■ Your instructions ■
Display every line of the listing that contains the string "Task". Uppercase and lowercase letters count as different.
[start of Given data]
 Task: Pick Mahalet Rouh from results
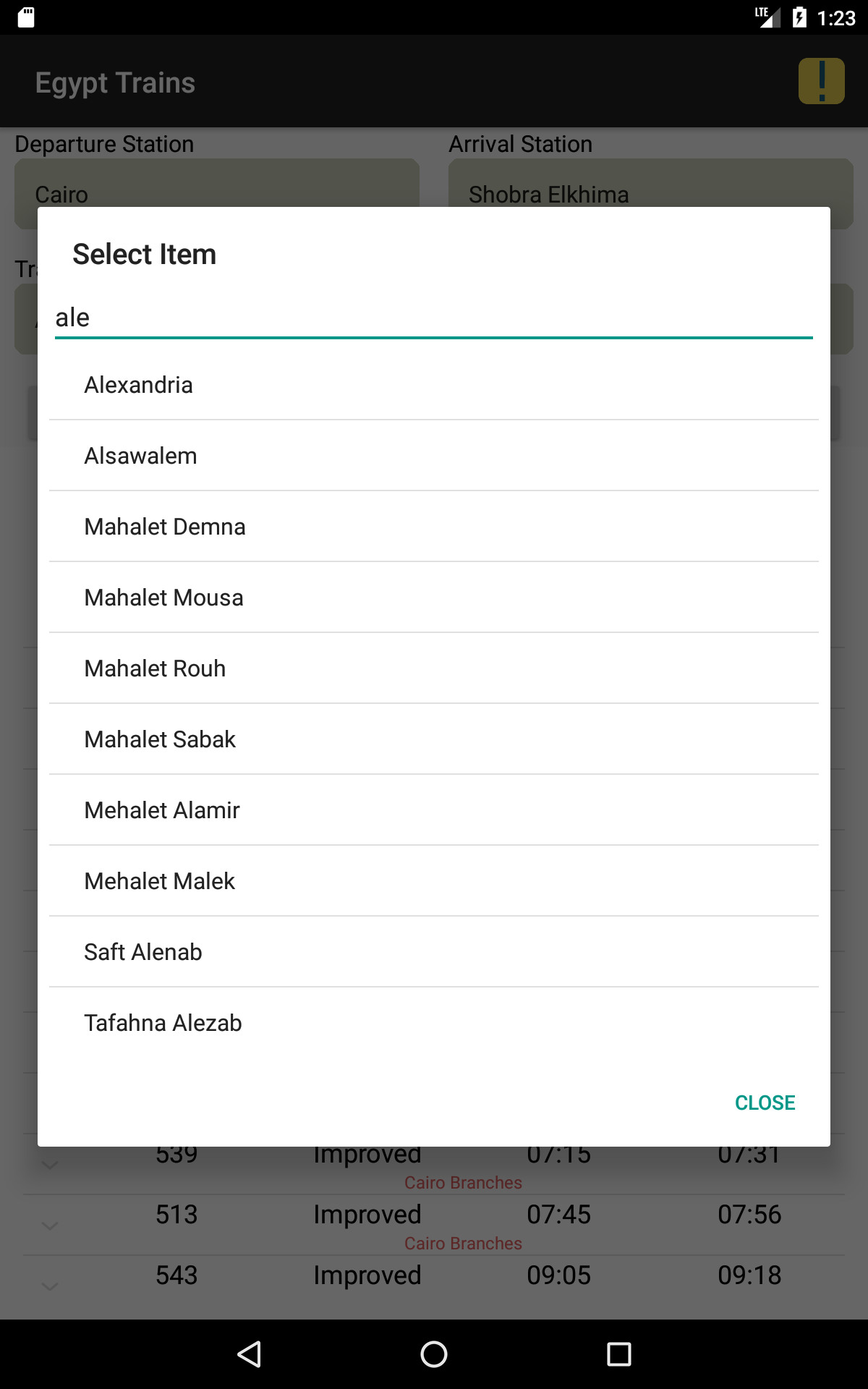(434, 668)
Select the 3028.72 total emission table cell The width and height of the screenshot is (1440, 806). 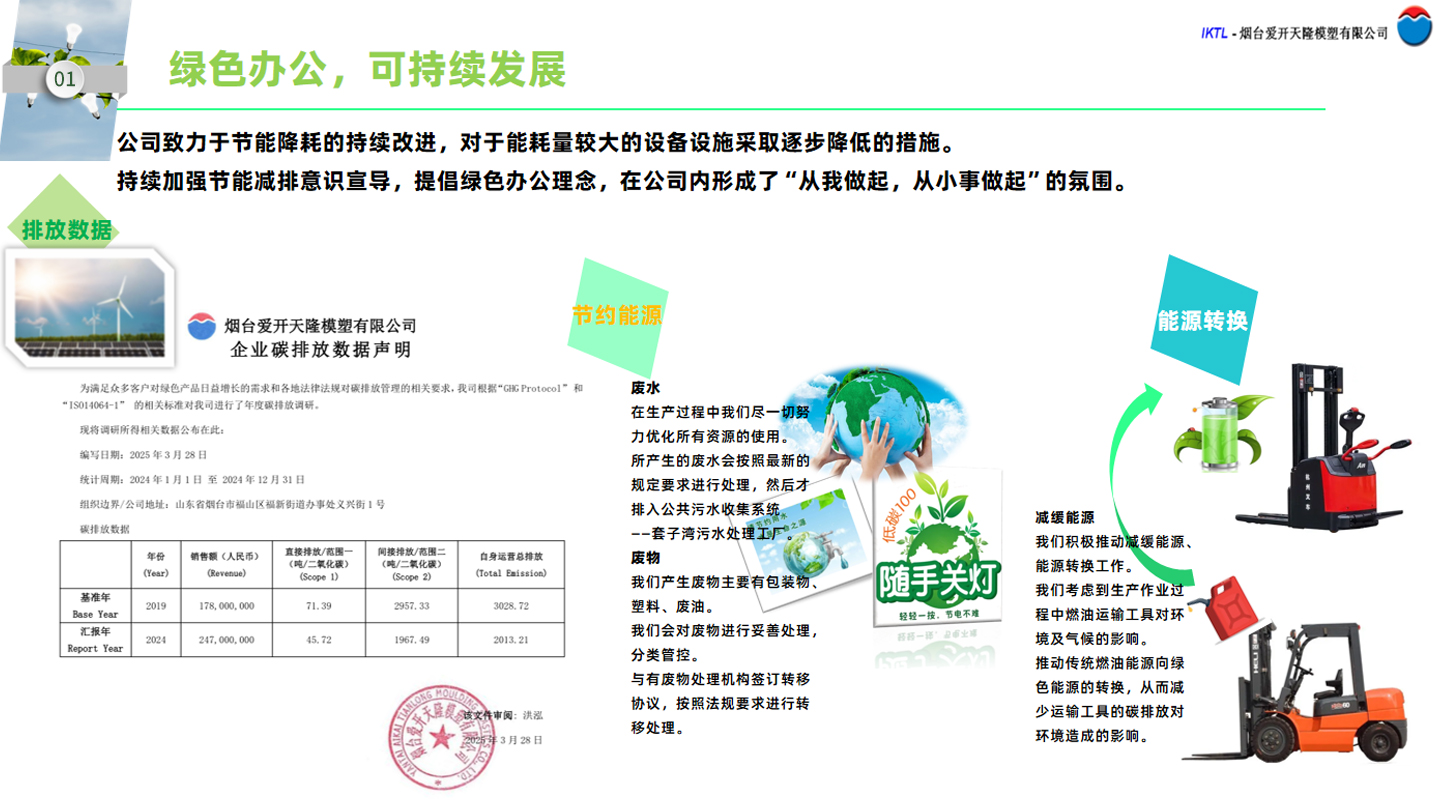point(512,606)
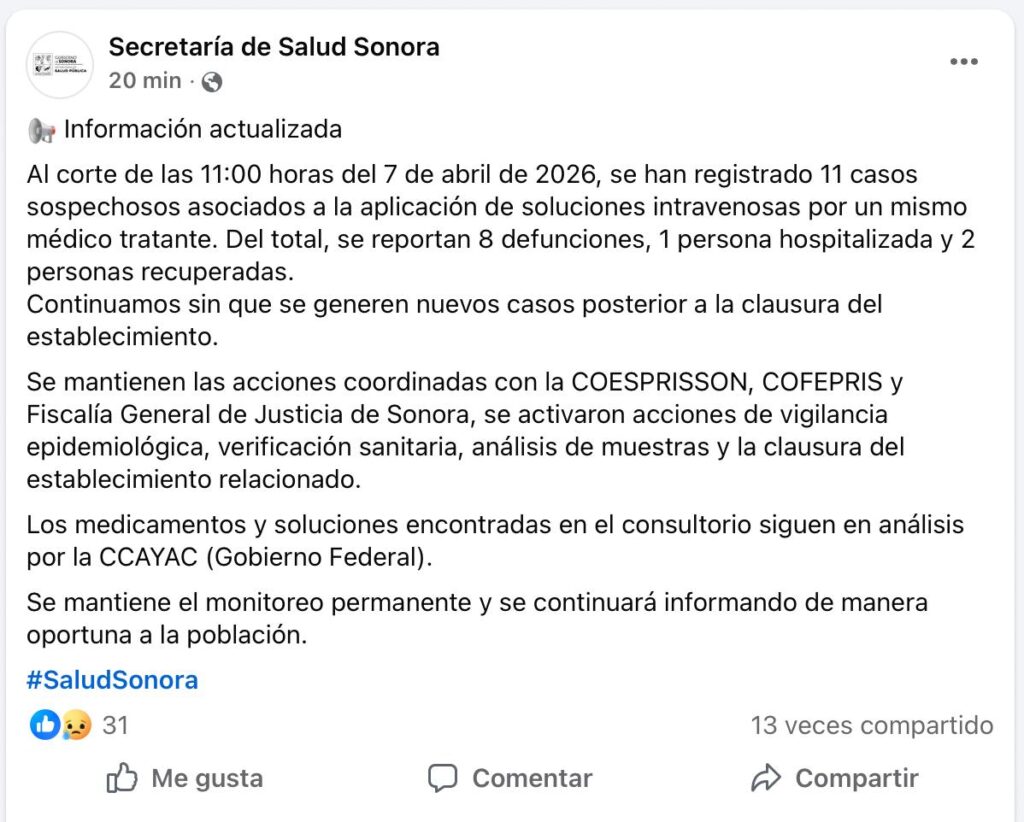
Task: Click the blue like reaction icon
Action: pos(44,725)
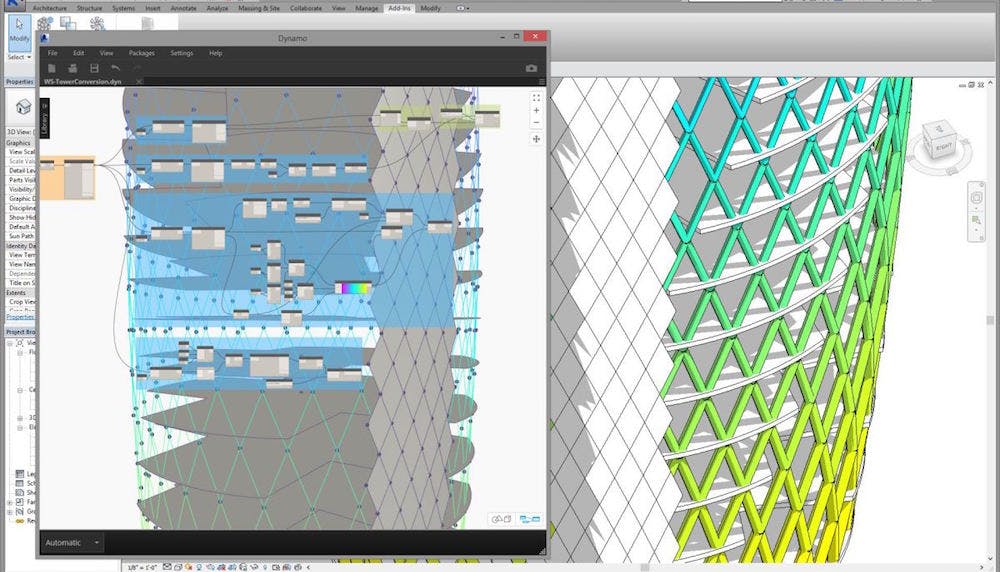Toggle background 3D geometry navigation view

(x=498, y=519)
[end of Given data]
■ Solution to the exercise ■
 Task: Pick Mahalet Rouh from results
Task: Click the blue like reaction icon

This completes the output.